Ledwo wróciliśmy od Zarembów, rozpakowaliśmy ule, porozpaczaliśmy nad wgnieceniami w dachu samochodu... Zaczęło się. To, na co tak długo czekałem. Pszczoły ruszyły z rozwojem. Hura! Znowu możemy grzebać w ulach.
Zgodnie z rozkazem mentora, do każdego ula powędrowała przynajmniej jedna ramka bez węzy. To znaczy, oczywiście, nie ufaliśmy pszczołom na tyle, że zdołają same się zorientować, do czego służy to ustrojstwo, i w każdej umieściliśmy pasek węzy na zachętę. Wynik był porażający.
Myślę, że lata stosowania węzy jako standardu produkcyjnego w ulach odzwyczaiły pszczelarzy od takich widoków. Ramka Dadanta jest chyba największą w polskim pszczelarstwie, a pszczoły, dobrze rozpędzone, wybudowały ją w całości w ciągu chyba 10 dni. Poza paskiem węzy - wszystko to komórki, w których rosną sobie wesoło trutnie, czyli genetyczne klony matki pszczelej. Nie mylić z mężczyznami - my nie jesteśmy aż tak uwstecznieni.
Nie wiem. Albo źle zinterpretowaliśmy polecenia mentora, albo ich nie zrozumieliśmy - ale te pierwsze trutnie poszły pod nóż. Prawie w całości zostały wycięte. Naprawdę byliśmy kompletnymi neptkami i robiliśmy to w dobrej wierze. Przepraszam, drogie pszczoły.
Na tym zdjęciu widać, że do tego ula podaliśmy do gniazda wcześniej 3szt. nowych ramek. Nie licząc tych, co podaliśmy do górnego korpusu. Aktualnie wszystkie zostały odbudowane. Te w gnieździe. Te w drugim korpusie zostały zlekceważone. Zachodziliśmy w głowę, czemu pszczoły robią nam taki kawał? Przecież w podręczniku stało jasno, że one wprost nie mogą się doczekać, aby zagospodarować następny korpus. Tymczasem pozwoliły się wygryźć larwom, które tam przenieśliśmy z ramkami z gniazda, a następnie najwyraźniej wróciły na dół i tam sobie siedziały.
A w drugim korpusie pozostały tylko puste ramki z węzą i dwie ramki po wygryzionych pszczołach.
Za to na dole robota wrzała.
Nie rozumieliśmy jeszcze jednej rzeczy: ule stojące z przodu były wyraźnie silniejsze, a te z tyłu wyraźnie słabsze.

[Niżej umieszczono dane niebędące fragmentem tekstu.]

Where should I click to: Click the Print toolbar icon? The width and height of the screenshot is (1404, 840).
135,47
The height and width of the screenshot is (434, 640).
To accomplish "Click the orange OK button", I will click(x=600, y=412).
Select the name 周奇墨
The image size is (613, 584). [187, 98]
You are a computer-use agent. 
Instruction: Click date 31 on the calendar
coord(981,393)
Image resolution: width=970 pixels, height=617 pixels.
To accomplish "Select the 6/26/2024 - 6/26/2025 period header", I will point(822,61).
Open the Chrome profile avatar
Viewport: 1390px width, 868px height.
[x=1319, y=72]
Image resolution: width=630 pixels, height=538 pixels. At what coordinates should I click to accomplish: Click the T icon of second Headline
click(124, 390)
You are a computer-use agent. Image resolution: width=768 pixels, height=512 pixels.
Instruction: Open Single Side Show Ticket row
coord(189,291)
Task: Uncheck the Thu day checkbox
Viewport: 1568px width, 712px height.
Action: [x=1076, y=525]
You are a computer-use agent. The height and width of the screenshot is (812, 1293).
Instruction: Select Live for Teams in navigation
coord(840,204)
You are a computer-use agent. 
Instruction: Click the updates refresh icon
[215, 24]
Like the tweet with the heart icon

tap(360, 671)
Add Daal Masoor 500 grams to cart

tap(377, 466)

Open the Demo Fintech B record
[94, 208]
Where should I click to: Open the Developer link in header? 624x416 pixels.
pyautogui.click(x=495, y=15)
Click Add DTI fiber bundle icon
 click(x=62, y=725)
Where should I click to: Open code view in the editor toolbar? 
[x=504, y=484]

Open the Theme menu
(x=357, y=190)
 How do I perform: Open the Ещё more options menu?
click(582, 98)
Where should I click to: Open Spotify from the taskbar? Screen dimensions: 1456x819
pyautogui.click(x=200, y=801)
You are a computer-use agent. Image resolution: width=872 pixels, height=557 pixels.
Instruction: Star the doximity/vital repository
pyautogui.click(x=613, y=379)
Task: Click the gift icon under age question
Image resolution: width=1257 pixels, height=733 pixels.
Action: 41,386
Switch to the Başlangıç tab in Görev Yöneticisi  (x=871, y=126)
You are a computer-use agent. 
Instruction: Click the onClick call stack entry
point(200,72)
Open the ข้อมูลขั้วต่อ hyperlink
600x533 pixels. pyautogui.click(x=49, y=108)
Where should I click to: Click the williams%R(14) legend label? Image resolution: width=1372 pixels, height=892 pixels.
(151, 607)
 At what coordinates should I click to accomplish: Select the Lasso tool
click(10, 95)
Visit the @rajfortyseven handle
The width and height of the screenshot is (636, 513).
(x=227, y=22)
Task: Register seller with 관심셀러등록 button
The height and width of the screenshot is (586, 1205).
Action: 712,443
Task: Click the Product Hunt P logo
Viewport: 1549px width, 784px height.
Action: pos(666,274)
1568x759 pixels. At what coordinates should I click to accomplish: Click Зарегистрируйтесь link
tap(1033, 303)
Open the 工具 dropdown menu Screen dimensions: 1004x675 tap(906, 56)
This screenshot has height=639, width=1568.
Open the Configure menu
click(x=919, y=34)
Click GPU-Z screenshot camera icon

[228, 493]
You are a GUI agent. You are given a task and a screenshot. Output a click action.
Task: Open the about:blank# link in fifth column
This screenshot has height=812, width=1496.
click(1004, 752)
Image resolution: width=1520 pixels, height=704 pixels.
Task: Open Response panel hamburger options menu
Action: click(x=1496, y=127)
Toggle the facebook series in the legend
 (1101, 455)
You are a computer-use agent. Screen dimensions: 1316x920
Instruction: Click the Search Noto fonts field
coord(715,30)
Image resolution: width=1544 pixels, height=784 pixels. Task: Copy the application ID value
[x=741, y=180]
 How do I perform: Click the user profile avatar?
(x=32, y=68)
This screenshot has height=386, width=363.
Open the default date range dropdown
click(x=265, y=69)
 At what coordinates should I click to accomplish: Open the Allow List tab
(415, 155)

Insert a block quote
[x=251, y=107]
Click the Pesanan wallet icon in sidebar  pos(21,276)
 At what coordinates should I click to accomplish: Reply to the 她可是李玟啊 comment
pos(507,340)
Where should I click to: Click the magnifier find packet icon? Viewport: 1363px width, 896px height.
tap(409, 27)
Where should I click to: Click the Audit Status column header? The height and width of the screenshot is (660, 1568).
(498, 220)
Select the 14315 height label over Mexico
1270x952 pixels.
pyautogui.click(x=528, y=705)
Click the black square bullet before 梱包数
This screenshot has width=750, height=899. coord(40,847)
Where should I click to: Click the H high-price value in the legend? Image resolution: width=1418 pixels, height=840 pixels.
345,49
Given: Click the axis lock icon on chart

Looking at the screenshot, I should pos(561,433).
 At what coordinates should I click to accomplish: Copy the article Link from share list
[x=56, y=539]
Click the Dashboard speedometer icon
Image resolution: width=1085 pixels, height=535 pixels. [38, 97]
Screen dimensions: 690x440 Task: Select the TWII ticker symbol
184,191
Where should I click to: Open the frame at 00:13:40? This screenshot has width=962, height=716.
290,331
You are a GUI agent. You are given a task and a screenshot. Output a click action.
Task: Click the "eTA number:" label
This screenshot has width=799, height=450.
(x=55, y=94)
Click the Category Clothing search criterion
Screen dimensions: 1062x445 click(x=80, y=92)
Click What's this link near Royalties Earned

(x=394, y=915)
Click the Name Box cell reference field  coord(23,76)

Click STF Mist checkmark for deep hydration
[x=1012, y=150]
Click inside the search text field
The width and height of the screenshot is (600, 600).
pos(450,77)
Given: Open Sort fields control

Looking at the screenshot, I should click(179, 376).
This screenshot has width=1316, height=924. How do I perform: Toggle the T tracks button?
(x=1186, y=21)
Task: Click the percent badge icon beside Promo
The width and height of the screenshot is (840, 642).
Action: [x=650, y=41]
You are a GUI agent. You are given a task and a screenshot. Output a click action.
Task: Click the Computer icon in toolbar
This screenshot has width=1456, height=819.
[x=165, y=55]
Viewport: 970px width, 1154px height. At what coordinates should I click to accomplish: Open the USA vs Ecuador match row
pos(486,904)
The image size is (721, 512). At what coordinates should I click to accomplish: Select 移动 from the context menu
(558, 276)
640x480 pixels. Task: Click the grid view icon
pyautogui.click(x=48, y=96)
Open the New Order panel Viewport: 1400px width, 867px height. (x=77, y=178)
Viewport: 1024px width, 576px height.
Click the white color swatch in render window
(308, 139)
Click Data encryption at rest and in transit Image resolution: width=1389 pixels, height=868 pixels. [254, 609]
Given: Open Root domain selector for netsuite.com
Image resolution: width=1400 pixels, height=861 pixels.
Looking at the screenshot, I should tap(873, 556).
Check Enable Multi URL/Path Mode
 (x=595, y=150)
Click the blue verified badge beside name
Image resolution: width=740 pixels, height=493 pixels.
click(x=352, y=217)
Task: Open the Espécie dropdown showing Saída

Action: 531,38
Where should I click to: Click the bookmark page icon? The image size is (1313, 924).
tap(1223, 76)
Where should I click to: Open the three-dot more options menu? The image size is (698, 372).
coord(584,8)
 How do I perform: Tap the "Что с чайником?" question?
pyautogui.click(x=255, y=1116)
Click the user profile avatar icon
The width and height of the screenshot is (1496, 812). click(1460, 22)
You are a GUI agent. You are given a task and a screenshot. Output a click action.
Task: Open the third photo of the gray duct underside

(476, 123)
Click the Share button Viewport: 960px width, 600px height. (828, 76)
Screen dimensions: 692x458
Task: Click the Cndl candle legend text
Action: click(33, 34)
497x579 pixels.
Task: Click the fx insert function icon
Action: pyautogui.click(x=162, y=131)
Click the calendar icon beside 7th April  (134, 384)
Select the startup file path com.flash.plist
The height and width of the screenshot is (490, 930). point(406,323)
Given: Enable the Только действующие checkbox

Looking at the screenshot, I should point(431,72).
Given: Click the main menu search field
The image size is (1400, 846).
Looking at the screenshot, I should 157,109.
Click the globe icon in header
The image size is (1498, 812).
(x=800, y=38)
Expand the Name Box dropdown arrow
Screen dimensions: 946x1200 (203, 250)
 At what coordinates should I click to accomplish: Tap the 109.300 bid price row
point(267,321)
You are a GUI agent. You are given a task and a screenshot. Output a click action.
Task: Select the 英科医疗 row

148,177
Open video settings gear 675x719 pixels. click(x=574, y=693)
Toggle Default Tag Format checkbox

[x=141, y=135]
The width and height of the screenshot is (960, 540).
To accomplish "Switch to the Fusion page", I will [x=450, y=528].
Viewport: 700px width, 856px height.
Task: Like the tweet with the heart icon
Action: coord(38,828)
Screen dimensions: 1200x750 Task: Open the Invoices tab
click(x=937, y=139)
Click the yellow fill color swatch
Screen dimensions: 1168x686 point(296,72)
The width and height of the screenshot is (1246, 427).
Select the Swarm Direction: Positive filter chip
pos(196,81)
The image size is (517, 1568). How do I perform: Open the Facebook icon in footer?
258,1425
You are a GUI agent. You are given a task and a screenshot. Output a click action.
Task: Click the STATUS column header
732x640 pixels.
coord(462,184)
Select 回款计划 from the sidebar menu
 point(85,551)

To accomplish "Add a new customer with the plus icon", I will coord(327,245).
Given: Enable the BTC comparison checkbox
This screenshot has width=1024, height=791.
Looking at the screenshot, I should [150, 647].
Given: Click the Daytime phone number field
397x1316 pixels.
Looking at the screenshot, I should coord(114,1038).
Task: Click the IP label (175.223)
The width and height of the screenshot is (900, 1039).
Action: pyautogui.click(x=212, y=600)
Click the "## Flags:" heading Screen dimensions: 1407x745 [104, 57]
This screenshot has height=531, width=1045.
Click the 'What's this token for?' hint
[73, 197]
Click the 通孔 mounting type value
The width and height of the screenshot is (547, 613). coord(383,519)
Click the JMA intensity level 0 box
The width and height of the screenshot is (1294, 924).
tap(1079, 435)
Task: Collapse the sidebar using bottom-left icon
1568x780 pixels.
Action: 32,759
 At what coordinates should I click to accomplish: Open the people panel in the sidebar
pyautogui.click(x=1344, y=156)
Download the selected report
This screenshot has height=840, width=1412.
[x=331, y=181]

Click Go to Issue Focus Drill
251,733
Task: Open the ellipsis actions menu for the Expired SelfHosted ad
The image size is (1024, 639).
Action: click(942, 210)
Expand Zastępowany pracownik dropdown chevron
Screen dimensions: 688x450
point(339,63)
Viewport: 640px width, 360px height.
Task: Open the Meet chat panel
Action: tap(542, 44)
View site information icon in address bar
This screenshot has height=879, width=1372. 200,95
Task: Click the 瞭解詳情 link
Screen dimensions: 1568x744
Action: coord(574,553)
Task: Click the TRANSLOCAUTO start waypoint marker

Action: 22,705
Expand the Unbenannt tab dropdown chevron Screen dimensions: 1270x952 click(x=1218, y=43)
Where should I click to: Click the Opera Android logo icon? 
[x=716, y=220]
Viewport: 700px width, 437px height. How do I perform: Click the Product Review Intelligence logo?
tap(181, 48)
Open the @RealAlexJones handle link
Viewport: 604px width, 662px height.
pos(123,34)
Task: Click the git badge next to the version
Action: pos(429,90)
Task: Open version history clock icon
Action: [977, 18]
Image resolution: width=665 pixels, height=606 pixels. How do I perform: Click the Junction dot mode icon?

Zauważaliśmy to nawet my, kompletni nowicjusze.
Nie umieliśmy po rozkładzie czerwiu i zapasów rozpoznać stanu biologicznego rodziny pszczelej. Mieliśmy tylko kupę radochy z grzebania w gniazdach błonkoskrzydłym. Przyjemnie było popatrzeć na wianki miodu ponad czerwiem, ale co znaczą zapasy pierzgi gromadzone w komórkach po wygryzionych pszczołach - nie wiedzieliśmy.
Nie pomogło nawet spostrzeżenie, że komórki po czerwiu zalewane są nakropem.
A co mógłby znaczyć taki matecznik? Ha? Nieważne, podręcznik mówił: zniszczyć wszystkie mateczniki. Przepraszam szanowne pszczoły, to się już nie powtórzy.
Uczyliśmy się szukać (bo przecież nie znajdować!) matki. Oczywiście - bez sukcesów. Tylko przypadek dawał satysfakcję.
Panoszyliśmy się w pasiece jak dwa wygłodniałe niedźwiedzie. Przepraszam jeszcze raz drogie pszczółki.
Oczywiście nie wycięliśmy wszystkich plastrów trutowych. Po czterech ulach skończyło się miejsce w 10-litrowym wiaderku. W garze, który poświęciliśmy na pierwszy eksperyment pozyskiwania wosku również nie było miejsca.
Na dobrą sprawę nic nie odbywało się zgodnie z podręcznikiem.
Nikt nam nie powiedział, że gotowany czerw trutowy pachnie jak zupa krewetkowa... Przyjemnie jest przez pierwszy kwadrans, potem chwytają mdłości.
I tak skończył się intensywny (bałaganienie w ulach trwało coś z 10 godzin!) dzień na pasiece. Czy coś nam to dało? Niezbędny trening w grzebaniu w ulach, który z pewnością przydał się w następnych tygodniach.